GIVEN PASSAGE >>

----

Tuesday, May 31, 2011

What Keeps You Up At Night?

Is it cash flow?  Is it getting new business?  Is it a personnel quagmire? Is it a personal or family problem?  Is it all of these?

I am the kind of a guy who needs a full eight hours of sleep, and usually nine.  I am so jealous of people that live on four or five hours a night.  They have so much more time to worry!  But I do get restful sleep and don't worry about my problems.  Here's a couple of tips to forget your troubles for eight hours a night.  No, my blog has not changed to a medical advice chat.  But we can look at ways to help clear your mind and get that problem solved. 

Keep an active 'To-Do' list on your desk, your computer or IPad.  Once your write a problem or an idea down on paper, ignore it until you get back to your desk.  Put it out of your mind.  This takes practice.  Force yourself to think, "It is on my list, and I will get to it when I get to it."  This really works if everyday you spend some time on your list.  It may only be fifteen or twenty minutes, but you will cross items off your list.

Also, keep a pad of paper and pencil next to your bed.  When you wake up at night thinking of a particular idea or problem, write it down.  Don't stay up hoping to remember it for the morning.  Write it down, get it out of your mind now, and look at it when you get up.

----

ACTIVITIES >>
1: In the post on worry and sleep, how much sleep does the writer say they need?
2: Write the next few paragraphs of the post on worry and sleep, picking up after its final sentence.
The rows that follow are not needed for anything here.

----

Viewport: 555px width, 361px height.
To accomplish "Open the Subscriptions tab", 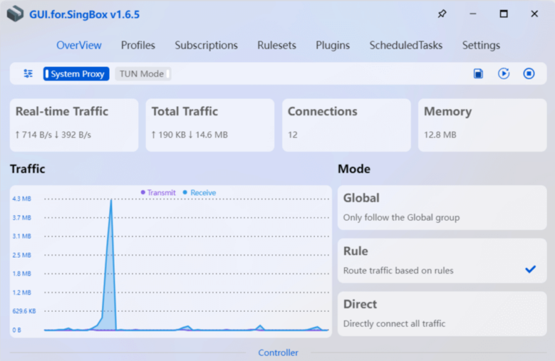I will [206, 45].
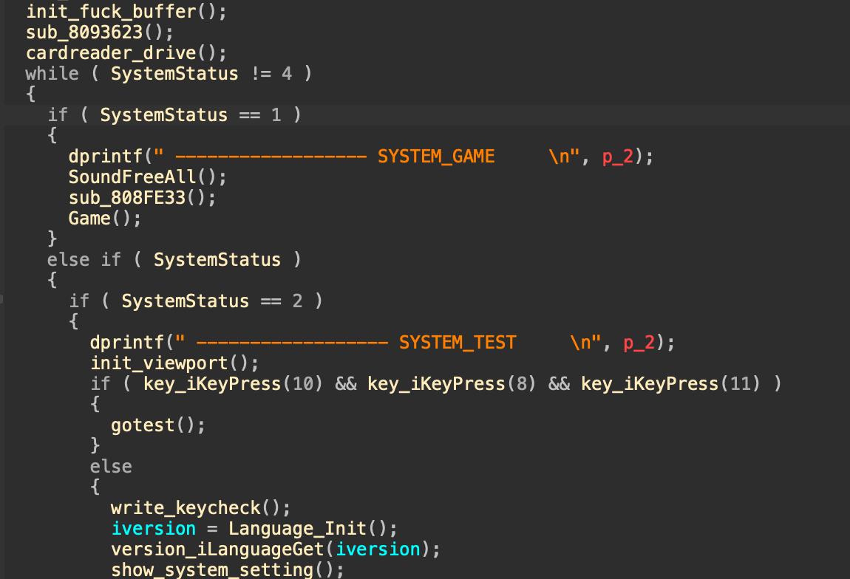Screen dimensions: 850x579
Task: Select SystemStatus in the while condition
Action: pos(174,73)
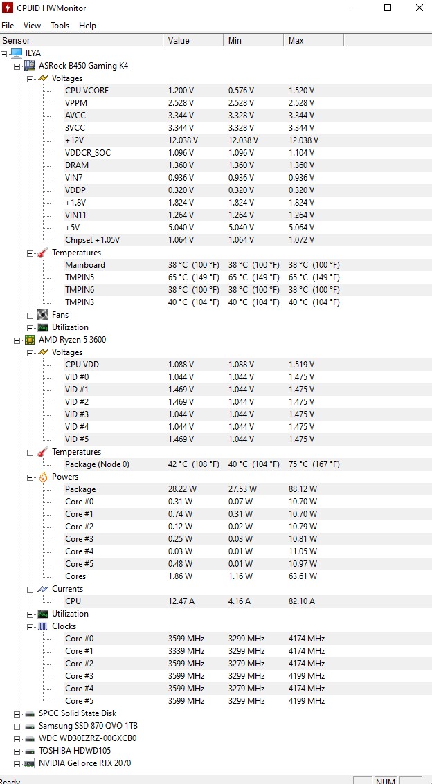Select the CPU VCORE voltage row
This screenshot has height=784, width=432.
point(87,91)
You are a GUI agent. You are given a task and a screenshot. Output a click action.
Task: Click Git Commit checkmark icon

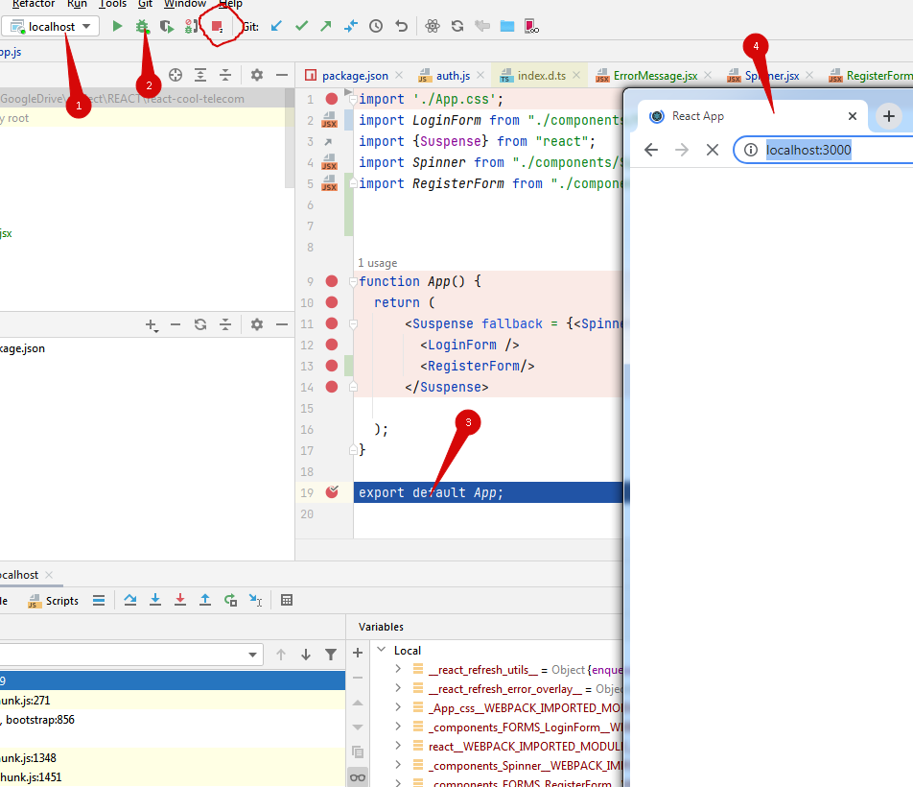click(301, 27)
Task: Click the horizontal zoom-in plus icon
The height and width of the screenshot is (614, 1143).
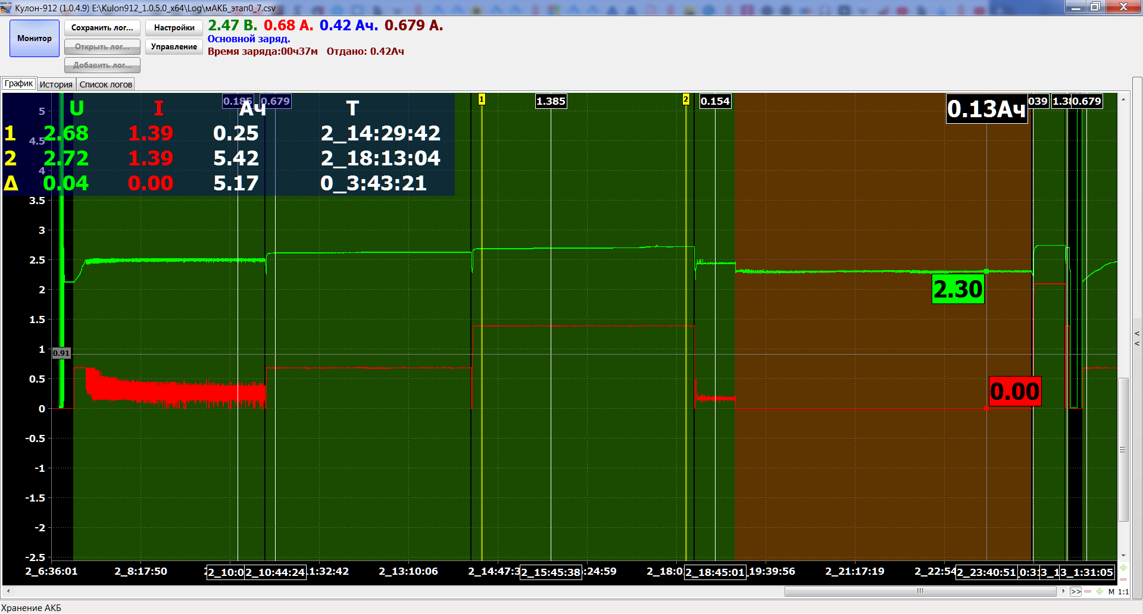Action: (1100, 591)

----

RESPONSES PER TASK >>
1: A full eight hours, and usually nine.

2:
  1. Now that you have a to-do list with, let's say, thirty items, let's rate them as easy-to-do, a pain-in-the-neck, or a no-sleeper.
  2. Knock off the easy ones ASAP.  Let's say you have fifteen left, of which five are the no-sleepers.
  3. Keep telling yourself it is on your list and you will get to it when you get to it.  Take one of the five and invest time and energy to solve it.  If you can't solve it, (and there will be ones you can't solve...accept it) move on. 
What about the one problem that keeps you up the most.  Talk to your business advisers, be it a key customer or vendor, your accountant, banker or lawyer, or call in a consultant.  If the problem is bothering you so much, then use every resource you can.  Define the problem in its most basic form, break it into manageable sub problems and solve the parts.  You may not solve the whole problem in one flash of insight, but you can nibble away at all of the parts making the problem conquerable.  Just about every problem is solvable. But whether it is worth the resources to solve it is the key. Keep in mind that every problem you are having has probably been encountered by someone else in our glass industry. Ask your business advisers...don't be embarrassed to ask...and you will get good answers!

Don't let the no-sleepers rob you of energy to run the business. If you come to work dragging your backside, you will not be efficient, you won't work safely, and you'll set a lousy example for your team.